### [Work to be completed]
Find every line below that contains the word "left" and copy it out.

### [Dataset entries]
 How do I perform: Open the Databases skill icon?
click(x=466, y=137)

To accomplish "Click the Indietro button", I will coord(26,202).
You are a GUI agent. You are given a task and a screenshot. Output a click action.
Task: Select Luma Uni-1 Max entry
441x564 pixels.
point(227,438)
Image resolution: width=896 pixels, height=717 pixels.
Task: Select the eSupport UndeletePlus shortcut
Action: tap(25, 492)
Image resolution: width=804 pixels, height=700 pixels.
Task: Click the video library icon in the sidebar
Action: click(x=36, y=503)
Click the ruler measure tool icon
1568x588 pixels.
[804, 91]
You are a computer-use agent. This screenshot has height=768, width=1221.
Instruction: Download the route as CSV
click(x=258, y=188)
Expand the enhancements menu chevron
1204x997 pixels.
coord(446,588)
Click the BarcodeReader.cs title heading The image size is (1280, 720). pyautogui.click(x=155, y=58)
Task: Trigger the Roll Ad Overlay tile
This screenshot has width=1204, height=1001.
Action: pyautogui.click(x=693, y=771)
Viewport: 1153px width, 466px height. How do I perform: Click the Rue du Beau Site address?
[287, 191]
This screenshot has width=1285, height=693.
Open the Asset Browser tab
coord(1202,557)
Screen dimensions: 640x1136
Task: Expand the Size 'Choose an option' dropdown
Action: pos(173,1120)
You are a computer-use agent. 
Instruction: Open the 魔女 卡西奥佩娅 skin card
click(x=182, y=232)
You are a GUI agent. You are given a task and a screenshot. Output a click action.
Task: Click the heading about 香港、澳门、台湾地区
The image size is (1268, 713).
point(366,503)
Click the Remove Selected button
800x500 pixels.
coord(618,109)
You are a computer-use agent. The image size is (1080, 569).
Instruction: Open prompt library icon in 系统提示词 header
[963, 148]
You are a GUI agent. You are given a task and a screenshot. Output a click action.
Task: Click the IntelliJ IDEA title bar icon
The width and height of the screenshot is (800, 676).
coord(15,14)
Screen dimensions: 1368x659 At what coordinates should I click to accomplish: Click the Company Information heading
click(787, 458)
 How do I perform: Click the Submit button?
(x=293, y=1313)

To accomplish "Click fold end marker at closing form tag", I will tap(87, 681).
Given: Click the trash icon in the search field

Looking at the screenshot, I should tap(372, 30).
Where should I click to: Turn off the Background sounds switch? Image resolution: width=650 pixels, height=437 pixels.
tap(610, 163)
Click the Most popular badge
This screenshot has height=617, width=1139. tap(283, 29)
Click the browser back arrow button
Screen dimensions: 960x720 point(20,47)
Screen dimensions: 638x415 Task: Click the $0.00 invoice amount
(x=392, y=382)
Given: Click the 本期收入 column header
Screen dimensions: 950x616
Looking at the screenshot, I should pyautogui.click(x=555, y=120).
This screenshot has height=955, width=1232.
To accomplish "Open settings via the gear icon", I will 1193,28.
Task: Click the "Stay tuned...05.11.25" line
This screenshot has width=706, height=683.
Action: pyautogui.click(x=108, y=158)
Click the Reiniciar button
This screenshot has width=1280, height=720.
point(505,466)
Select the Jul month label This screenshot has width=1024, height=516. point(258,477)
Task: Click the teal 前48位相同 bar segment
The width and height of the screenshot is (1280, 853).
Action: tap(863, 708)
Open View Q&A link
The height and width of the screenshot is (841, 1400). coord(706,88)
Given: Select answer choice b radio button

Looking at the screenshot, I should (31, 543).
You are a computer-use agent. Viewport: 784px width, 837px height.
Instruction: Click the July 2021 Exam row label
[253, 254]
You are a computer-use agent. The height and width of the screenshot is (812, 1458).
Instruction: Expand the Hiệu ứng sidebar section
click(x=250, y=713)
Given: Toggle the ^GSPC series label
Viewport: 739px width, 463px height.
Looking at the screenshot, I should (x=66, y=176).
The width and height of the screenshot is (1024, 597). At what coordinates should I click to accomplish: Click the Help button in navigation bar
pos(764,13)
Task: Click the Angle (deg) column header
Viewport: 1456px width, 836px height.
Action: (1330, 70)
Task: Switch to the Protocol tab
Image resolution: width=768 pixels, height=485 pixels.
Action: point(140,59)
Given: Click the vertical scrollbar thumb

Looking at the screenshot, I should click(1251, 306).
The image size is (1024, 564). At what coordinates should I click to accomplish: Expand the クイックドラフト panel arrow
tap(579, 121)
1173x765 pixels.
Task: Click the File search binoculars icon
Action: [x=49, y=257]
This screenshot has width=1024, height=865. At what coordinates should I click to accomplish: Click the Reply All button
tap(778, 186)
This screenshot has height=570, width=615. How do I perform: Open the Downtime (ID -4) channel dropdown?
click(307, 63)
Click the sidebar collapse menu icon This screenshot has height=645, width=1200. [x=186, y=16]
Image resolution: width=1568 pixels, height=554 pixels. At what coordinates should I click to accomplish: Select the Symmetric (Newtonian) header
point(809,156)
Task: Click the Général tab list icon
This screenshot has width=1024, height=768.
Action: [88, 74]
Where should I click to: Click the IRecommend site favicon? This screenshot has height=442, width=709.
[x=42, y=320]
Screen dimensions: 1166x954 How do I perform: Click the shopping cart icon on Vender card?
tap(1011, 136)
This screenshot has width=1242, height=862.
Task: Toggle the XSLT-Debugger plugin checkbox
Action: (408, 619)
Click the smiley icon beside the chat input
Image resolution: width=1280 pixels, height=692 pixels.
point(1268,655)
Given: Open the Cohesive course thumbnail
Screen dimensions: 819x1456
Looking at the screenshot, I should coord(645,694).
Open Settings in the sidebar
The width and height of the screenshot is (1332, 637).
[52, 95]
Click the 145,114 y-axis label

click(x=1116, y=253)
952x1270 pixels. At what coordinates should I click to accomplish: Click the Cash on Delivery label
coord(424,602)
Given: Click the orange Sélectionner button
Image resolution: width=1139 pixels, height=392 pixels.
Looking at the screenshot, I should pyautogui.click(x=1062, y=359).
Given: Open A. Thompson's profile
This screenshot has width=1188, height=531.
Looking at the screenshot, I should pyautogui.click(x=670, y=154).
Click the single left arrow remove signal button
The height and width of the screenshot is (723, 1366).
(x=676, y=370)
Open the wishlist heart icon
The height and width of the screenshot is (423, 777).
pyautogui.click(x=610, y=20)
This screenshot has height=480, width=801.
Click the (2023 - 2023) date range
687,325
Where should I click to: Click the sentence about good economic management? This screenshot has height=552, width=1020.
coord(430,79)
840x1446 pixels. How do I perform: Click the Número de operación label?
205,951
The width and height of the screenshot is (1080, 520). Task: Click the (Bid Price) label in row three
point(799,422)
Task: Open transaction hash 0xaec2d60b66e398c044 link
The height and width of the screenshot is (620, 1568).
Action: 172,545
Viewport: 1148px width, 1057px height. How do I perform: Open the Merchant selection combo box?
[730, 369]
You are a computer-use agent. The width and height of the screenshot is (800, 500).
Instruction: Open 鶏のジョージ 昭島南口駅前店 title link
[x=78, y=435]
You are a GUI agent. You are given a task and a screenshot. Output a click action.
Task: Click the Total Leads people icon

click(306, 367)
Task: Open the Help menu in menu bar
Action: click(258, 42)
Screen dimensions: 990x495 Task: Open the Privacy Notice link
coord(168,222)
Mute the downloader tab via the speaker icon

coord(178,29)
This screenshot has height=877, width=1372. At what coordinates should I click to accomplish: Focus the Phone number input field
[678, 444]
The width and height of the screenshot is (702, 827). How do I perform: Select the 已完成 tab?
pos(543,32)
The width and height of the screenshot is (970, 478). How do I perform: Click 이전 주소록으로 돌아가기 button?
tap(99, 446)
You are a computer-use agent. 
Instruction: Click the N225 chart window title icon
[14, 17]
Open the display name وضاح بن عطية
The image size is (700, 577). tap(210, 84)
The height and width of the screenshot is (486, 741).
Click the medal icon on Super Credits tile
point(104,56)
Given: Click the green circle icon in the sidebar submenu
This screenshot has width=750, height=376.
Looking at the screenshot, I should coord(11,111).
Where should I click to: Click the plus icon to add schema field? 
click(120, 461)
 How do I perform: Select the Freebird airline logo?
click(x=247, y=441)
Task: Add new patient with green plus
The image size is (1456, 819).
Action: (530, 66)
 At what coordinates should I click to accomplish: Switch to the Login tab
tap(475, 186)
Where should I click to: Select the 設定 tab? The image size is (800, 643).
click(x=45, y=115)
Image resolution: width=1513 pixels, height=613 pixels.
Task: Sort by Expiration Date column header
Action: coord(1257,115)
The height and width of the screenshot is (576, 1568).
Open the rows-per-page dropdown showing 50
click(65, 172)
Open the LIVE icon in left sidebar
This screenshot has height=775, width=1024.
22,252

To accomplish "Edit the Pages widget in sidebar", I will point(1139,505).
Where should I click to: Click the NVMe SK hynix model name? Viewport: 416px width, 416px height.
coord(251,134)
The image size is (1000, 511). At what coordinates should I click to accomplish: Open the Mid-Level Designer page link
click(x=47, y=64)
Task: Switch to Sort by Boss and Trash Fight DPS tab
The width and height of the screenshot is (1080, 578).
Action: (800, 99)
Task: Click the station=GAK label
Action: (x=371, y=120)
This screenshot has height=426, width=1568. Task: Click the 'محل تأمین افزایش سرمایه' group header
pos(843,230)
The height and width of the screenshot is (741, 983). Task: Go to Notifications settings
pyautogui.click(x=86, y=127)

### [Answer space]
Click the single left arrow remove signal button
Open the LIVE icon in left sidebar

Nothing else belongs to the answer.